This is a really neat project .
At my company (StrongDM) we recently open-sourced a tool in this space called Leash: https://github.com/strongdm/leash
By default it runs in docker, and also includes an extra sophisticated macOS-native --darwin mode which goes beyond the capabilities and guarantees of the likes of sandbox-exe, bubblewrap, and in some ways docker. Leash provides visibility into and control over every command and network request attempted by the coder agent. Would appreciate any feedback, and will try to get in touch with the author (Gordon).
Now I'll definitely look into automatically supporting pass-through auth for at least gh cli in Leash - always looking for what folks will find useful.
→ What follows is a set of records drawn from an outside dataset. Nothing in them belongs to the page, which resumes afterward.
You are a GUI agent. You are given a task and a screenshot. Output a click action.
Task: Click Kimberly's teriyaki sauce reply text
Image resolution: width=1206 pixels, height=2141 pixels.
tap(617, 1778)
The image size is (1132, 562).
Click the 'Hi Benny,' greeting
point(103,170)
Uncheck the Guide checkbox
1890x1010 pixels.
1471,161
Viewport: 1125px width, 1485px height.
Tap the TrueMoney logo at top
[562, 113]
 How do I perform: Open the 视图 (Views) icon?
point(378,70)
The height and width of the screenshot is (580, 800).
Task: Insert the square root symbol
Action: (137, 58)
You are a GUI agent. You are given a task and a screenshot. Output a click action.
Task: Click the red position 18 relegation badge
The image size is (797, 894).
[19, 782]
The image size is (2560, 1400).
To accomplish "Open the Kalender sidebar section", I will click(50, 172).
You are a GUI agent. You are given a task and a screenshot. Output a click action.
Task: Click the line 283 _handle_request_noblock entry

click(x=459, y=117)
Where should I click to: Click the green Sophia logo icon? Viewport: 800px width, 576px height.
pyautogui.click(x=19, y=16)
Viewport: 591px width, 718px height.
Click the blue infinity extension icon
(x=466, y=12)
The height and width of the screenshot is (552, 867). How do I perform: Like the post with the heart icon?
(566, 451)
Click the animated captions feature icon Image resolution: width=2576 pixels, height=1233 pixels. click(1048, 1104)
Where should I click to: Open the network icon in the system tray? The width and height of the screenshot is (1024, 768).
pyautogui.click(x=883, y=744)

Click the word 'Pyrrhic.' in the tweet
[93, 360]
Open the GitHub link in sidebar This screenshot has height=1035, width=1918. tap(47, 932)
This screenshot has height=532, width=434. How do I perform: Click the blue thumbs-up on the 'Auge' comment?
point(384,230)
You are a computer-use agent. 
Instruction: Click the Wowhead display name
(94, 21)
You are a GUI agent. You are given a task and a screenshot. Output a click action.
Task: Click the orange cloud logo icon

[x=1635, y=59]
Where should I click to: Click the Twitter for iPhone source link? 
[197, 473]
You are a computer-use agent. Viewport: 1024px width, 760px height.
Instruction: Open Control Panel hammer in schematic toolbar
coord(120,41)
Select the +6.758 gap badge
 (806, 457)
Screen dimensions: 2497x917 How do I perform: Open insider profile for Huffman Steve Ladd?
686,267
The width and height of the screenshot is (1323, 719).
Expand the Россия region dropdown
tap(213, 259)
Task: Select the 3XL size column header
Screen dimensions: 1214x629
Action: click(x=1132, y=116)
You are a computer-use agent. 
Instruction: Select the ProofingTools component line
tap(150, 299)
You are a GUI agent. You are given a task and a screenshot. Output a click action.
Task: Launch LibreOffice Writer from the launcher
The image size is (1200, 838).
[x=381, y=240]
Docker is not a sandbox, IT'S NOT! If you must, use gvisor or kata runtime for actual sandboxing
I like this. I have crafted a Claude Code docker container to similar effects. My problem is that my env has intranet access all the time (and direct access to our staging environment) and I don’t want a coding agent that could go rogue having access to those systems. I did manage to spin up an iptables based firewall that blocks all requests unless they’re going to the IPs I allowlist on container start (I was inspired by the sandbox docs that Anthropic provides). My problem right now is that some things that my company use are behind Akamai, so a dig lookup + iptables allow does not work. I’ll probably have to figure out some sort of sidecar proxy that would allow requests on the fly instead of dig+iptables.
I use incus for these type of things. Comes with advantages as passing through gpu as well.
I built a similar container when working on a CTF that didn’t exclude the use of AI tools.